大きなメリットはあるものの、一方でコスト面などのデメリットも存在する理事会なしマンション。今回はその実情やメリット・デメリットについて詳しく見ていきましょう。

理事会とは?

理事会は管理組合の代表として活動する

マンションでは建物や共用施設の維持管理をするために、区分所有者全員で「管理組合」という組織をつくっています。この管理組合の業務をスムーズに進めるために、一般的には区分所有者のなかから代表として「理事長・副理事長・会計・監事」などの役員を選出します。この役員たちが集まってさまざまなことを話し合い、意思決定や業務執行をする機関が「理事会」です。

理事会は1〜3ヶ月に1回程度で開催され、マンション運営の進捗確認や意見交換をします。具体的な内容としては、管理費や修繕積立金の納入状況を確認する、管理会社からの活動報告を受ける、マンション内で起こったトラブルを共有するなどさまざまです。

理事会なしマンションとは?

理事会なしマンションでは管理を外部専門家に任せる

理事会なしマンションとは、区分所有者から理事会役員を選出しないマンションのことです。維持管理業務は、管理会社の社員やマンション管理士などの第三者に任せます。理事会自体は存続させて外部専門家を役員として迎え入れるケースもあれば、理事会そのものを廃止するケースもあります。

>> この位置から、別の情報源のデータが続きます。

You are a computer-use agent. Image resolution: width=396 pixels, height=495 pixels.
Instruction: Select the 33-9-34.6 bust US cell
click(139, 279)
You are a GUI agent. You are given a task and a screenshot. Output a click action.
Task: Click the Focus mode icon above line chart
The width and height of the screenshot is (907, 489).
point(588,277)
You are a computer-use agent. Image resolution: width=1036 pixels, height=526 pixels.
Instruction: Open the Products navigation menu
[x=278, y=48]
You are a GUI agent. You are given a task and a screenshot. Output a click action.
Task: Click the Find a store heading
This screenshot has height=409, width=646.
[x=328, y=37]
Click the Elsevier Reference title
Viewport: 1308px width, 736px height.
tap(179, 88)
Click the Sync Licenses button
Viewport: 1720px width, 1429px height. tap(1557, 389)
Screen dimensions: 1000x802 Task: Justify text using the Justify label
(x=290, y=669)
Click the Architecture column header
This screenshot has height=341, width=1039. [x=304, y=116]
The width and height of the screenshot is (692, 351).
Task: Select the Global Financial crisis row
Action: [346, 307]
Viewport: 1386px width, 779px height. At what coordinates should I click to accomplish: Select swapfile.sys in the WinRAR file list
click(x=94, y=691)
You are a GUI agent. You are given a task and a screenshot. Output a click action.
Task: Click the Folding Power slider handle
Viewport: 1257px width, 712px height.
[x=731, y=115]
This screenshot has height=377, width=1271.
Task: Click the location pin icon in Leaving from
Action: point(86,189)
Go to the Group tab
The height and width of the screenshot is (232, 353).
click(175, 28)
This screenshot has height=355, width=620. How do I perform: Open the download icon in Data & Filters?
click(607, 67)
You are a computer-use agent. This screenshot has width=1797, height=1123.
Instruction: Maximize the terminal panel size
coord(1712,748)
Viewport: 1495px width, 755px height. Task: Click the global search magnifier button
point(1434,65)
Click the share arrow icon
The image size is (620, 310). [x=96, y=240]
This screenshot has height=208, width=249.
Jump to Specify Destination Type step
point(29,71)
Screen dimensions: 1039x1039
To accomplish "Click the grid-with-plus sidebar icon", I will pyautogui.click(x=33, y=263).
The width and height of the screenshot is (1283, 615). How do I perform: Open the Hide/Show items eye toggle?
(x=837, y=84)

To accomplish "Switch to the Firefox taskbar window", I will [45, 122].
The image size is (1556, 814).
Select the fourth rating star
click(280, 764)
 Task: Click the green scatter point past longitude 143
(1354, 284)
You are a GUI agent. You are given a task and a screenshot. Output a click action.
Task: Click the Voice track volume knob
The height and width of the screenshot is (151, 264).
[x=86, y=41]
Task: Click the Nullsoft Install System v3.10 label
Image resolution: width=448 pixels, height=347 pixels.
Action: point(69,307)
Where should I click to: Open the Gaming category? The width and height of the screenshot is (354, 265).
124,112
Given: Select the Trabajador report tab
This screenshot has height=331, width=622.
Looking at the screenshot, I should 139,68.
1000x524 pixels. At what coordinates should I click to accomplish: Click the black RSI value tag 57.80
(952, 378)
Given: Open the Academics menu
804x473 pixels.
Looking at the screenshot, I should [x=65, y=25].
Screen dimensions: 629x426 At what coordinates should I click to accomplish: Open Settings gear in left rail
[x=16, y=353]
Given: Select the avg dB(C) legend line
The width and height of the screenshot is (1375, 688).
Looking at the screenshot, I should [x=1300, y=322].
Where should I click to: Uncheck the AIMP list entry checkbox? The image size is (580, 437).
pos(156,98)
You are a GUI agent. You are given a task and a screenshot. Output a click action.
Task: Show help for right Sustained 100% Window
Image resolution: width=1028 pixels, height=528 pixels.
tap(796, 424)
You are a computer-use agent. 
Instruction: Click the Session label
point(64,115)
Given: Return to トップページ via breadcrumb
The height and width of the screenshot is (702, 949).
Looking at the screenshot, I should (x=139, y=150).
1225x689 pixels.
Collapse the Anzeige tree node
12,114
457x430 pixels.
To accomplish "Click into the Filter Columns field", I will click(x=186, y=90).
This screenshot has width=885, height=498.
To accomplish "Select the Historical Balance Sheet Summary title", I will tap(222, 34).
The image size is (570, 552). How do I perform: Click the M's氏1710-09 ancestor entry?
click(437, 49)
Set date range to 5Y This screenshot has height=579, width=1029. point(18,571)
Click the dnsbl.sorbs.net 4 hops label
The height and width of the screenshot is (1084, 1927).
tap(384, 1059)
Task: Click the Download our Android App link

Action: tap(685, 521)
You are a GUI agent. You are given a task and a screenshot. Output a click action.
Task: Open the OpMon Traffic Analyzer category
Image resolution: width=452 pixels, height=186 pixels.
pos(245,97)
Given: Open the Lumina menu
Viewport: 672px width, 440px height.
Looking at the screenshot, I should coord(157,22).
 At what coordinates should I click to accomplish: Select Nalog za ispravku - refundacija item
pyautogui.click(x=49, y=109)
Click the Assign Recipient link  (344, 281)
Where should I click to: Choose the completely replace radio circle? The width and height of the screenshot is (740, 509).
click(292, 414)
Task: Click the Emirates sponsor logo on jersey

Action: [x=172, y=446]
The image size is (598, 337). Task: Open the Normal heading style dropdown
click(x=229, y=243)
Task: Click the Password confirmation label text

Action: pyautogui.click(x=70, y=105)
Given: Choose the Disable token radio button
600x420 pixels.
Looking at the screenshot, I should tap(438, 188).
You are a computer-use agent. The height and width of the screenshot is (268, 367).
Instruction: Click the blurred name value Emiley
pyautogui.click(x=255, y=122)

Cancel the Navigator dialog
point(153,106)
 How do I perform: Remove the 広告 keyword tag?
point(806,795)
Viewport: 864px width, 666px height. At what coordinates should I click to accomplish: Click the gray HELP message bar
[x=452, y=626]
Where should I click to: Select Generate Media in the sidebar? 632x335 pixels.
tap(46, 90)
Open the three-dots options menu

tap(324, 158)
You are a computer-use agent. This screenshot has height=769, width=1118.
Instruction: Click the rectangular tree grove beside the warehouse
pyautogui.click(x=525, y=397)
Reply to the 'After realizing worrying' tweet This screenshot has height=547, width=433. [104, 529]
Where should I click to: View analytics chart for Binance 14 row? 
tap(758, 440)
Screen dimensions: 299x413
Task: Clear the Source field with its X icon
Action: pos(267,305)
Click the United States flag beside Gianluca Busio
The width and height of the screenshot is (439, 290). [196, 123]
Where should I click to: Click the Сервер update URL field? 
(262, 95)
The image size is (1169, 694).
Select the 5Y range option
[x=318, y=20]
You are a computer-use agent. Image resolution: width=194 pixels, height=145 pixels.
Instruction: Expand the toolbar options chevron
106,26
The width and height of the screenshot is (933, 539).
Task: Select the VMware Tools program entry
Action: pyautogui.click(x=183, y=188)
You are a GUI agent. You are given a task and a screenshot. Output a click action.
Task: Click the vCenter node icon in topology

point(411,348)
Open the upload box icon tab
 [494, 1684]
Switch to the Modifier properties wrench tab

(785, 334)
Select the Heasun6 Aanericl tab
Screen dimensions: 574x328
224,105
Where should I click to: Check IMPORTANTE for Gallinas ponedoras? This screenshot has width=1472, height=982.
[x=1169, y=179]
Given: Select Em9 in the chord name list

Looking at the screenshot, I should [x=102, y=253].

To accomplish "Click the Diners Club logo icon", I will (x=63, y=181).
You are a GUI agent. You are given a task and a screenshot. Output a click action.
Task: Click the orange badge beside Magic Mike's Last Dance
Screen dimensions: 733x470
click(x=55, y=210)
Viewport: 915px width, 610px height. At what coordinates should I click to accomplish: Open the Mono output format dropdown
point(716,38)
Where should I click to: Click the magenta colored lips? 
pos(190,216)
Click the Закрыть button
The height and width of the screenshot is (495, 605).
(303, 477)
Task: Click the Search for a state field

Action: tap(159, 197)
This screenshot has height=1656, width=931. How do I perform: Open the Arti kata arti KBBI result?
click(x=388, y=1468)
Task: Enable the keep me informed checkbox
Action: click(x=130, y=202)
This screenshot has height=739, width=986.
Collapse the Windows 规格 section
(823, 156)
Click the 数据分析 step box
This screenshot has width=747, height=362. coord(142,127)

理事会役員の選任が難しい投資型マンションやリゾートマンションでは以前からよく採用されていましたが、原則として分譲マンションでは理事会役員を区分所有者以外から選ぶことはありませんでした。しかし2011年にマンション標準管理規約第35条が改正。理事会役員の資格として「現住要件」が撤廃され、マンションに住んでいない人でも役員として活動できるようになったのです。

改正前:理事及び監事は、マンションに現に居住する組合員のうちから、総会で選任する。
改正後:理事及び監事は、組合員のうちから、総会で選任する。

その後、2016年の改正では「外部専門家を役員として選任できることとする場合」という項目も追加され、さらに理事会なしマンションへの注目が高まりました。

理事会なしマンションが増える理由

平成30年度マンション総合調査では、外部専門家の理事会役員の選任について「検討している」もしくは「将来的に必要となれば検討したい」というマンションの割合が28.3%。その理由として「役員のなり手不足」「区分所有者の高齢化」という回答が多く挙げられました。

理由1:役員のなり手不足

マンションの理事は、年1回の総会の場で決められるのが一般的です。このとき持ち回りの「輪番方式」や、役員になりたい方が手を挙げる「立候補制」のどちらかで決めることが多いでしょう。

しかしマンションには多種多様な属性をもつ区分所有者が住んでいます。共働き世帯やワンオペ育児、介護などで忙しい方もおり、マンション管理に割けるリソースは家庭によってまちまちです。休日に理事会の活動で時間をとられたくない方もいて、立候補制が成り立たないことも少なくありません。また輪番制だと順番に役員が回ってきますが、全員が理事会の仕事に意欲があるとは限らず、運営に支障をきたす危険もあります。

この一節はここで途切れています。